Voulant poursuivre mes études ailleurs qu'au Havre (ce qui s'avéra profitable et nécessaire à plus d'un titre), je décidais de m'installer à Rennes. Le côté capitale de province d'une ville, à la fois vivante et intéressante, assez riche artistiquement et culturellement, m'a indéniablement attiré. Et la Bretagne, sans tomber dans le cliché, est une région que j'affectionne tout particulièrement. Alors pourquoi se priver ? Autant profiter de ce côté agréable et mobile que confèrent les études supérieures. Se posa naturellement le problème du logement. Et c'est là que ça c'est gâté.

N'ayant envie ni d'une chambre universitaire de 9 mètres carrés et ne pouvant m'offrir un appartement, je jetais mon dévolu sur la solution intermédiaire : la coloc'. Coup de pot, malgré des démarches tardives et quelques essais infructueux, je réussis assez vite à dégotter un appartement proche de la fac et du métro.

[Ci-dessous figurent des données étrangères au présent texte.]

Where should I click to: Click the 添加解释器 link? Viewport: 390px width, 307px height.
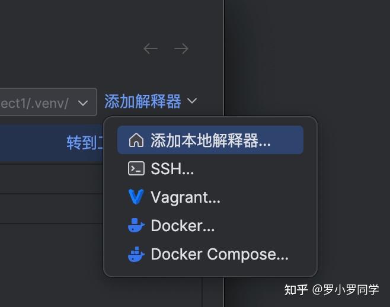[142, 101]
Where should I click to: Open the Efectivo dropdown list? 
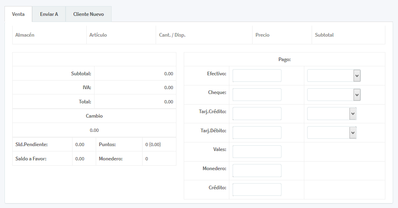[334, 76]
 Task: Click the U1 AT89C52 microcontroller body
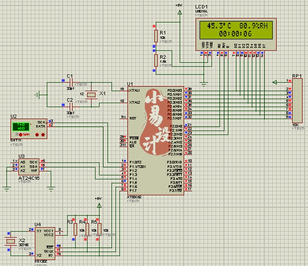click(x=156, y=140)
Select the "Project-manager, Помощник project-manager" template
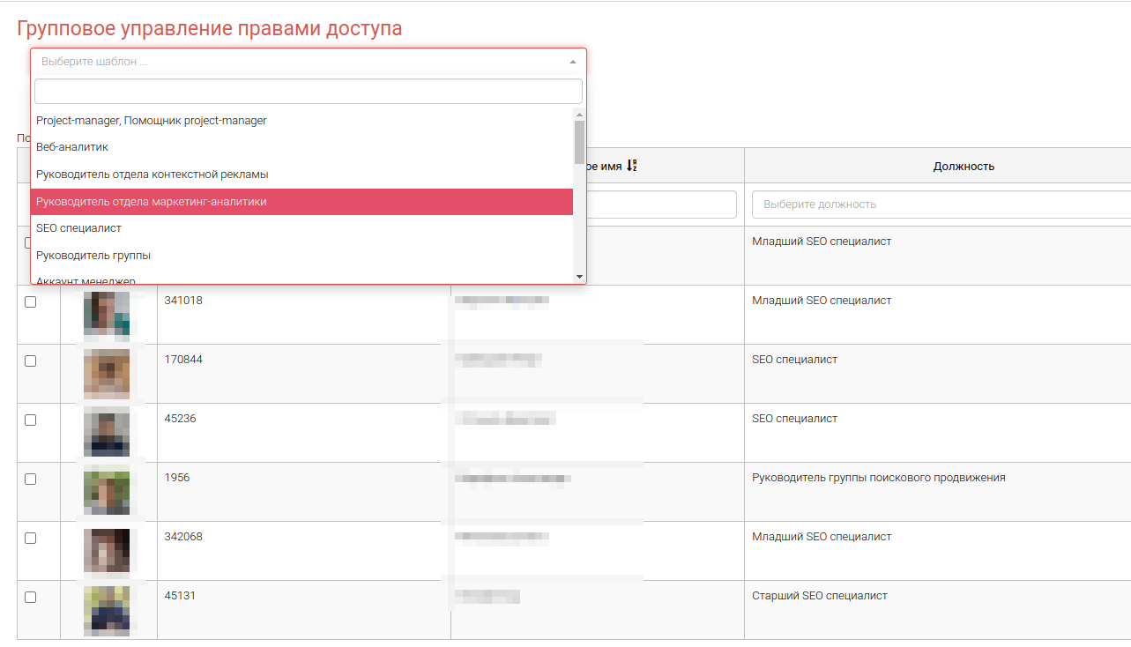 152,120
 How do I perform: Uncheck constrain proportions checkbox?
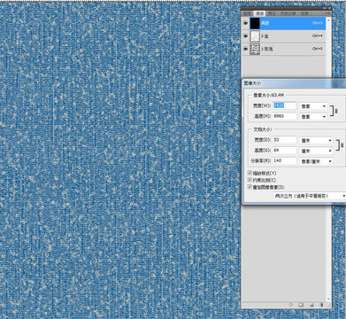[x=250, y=180]
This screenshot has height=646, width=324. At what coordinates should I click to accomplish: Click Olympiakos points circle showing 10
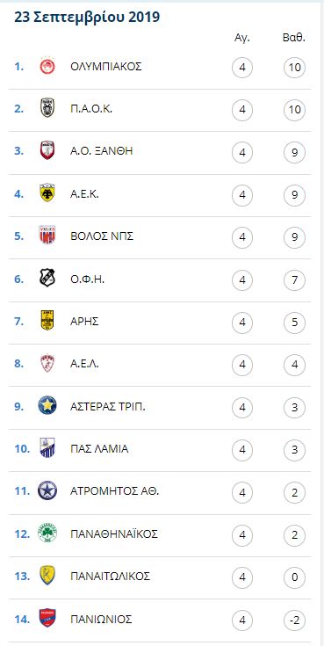click(294, 67)
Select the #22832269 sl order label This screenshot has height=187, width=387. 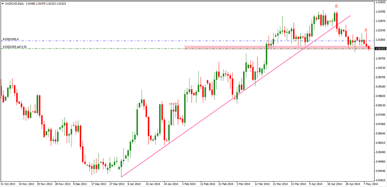(x=11, y=39)
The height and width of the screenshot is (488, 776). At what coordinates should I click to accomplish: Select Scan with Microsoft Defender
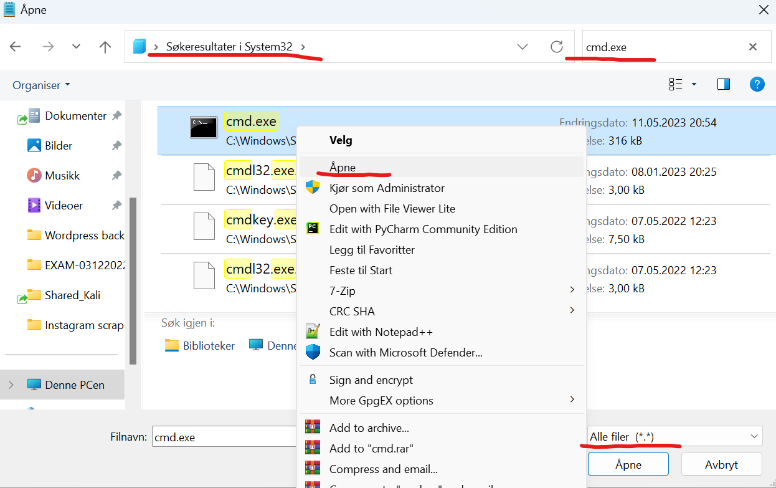pyautogui.click(x=405, y=353)
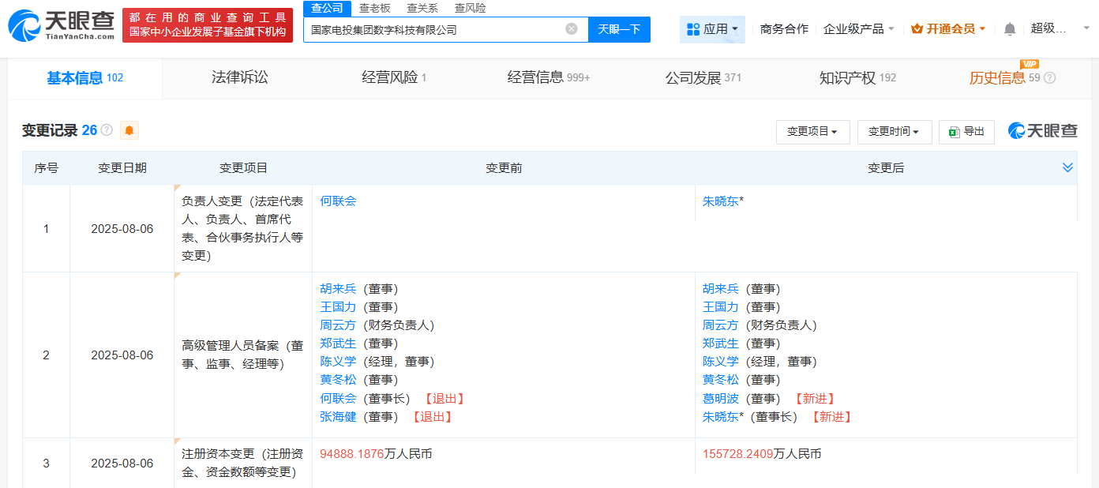
Task: Collapse rows via double-chevron above 变更后 column
Action: coord(1067,167)
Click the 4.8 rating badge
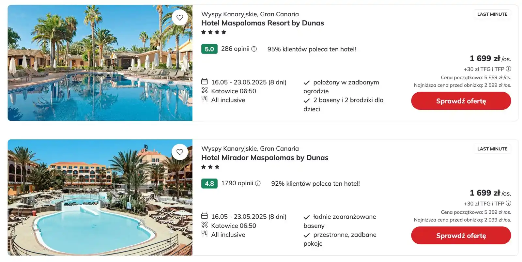This screenshot has height=262, width=522. click(x=209, y=183)
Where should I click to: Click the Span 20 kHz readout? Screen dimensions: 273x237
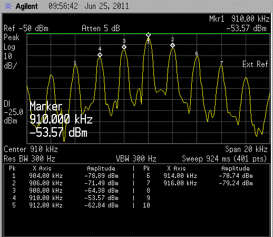pos(246,149)
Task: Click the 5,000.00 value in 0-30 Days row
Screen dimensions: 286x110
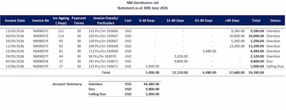Action: point(152,66)
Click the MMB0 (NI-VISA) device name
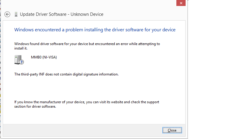244x139 pixels. [44, 57]
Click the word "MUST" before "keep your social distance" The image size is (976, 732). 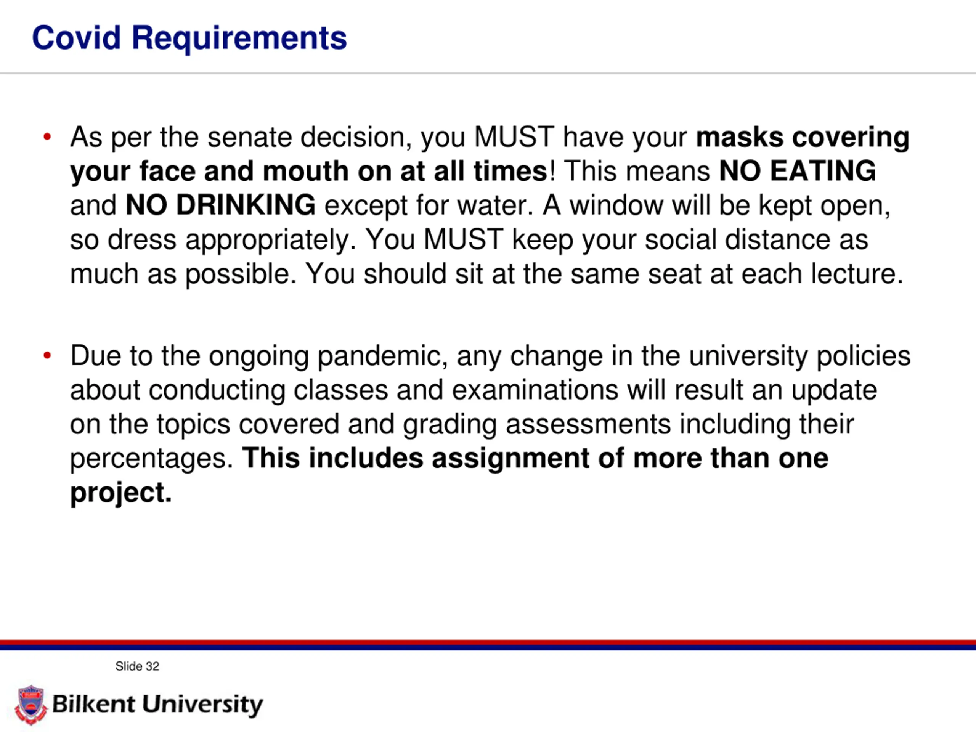point(463,240)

J'avais pu voir l'immobilier de près à trois reprises auparavant.

Annonce la plus symbolique : collocation à 300 euros rue Le Bastard, cette dernière se situant en plein centre et constituant une des artères les plus commerçantes de la ville. Ça paraissait un peut trop beau pour être entièrement vrai. A se demander si y'avait pas un cadavre dans l'armoire, des cafards géants ou des détraqués sexuels comme compagnons d'aventure. Et effectivement, Bibi n'a pas été déçu du voyage. Mes aïeux, quelle histoire ! Monsieur Dos (le propriétaire, consonance étrangère) n'était vraiment pas maître dans l'art de louer son bien. Ah ça oui, le centre est tout a fait charmant  vu de l'extérieur ma bonne dame. Mais passées certaines portes d'immeubles, le verni commence à craquer. Le logement en lui-même était ancien mais pas rénové. Très grand mais pas meublé. Pas meublé, ça veut dire pas de frigo et encore moins de machine à laver, ni même d'éviers et de plaques chauffantes.

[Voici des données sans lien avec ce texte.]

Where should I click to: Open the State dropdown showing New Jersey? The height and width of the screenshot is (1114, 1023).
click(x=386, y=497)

Alors se creuser le ciboulot dès le départ pour se demander qui paie quoi... Quand on ne connaît pas les autres, on commence plus fort ! J'ai pas osé toucher aux robinets de peur que rien n'en sorte... S'il n'y avait eu que ça. Car Dos en plus d'être complètement largué, laissait toutes prérogatives à une petite pouffe de 18 balais (en première année de droit, merci du cadeau) qui non contente d'avoir flairé le filon, s'était déjà arrogée une chambre (la plus grande et la mieux placée) et une autre pour une copine (absente). Le tout sans rien avoir signé mais en se comportant comme maîtresse de maison. Et moi ? Ah toi, euh, y'a bien un placard derrière la cuisine. Les quelques remontées à la surface de Dos n'ont fait que précipiter les choses. Peut être afin de faire jouer la sensibilité du chaland, l'homme nous a entretenu du fait qu'il s'occupait de sa mère handicapée. QUOI ! Alors, ça passe plus du tout, je donne pas mon fric aux assistés. Et ce n'est pas non plus en confiant qu'il ne valait mieux pas se débarrasser de ses mégots dans la cage d'escalier (pour éviter les risques d'incendie, sait-on jamais ?) qu'il pouvait espérer me retenir.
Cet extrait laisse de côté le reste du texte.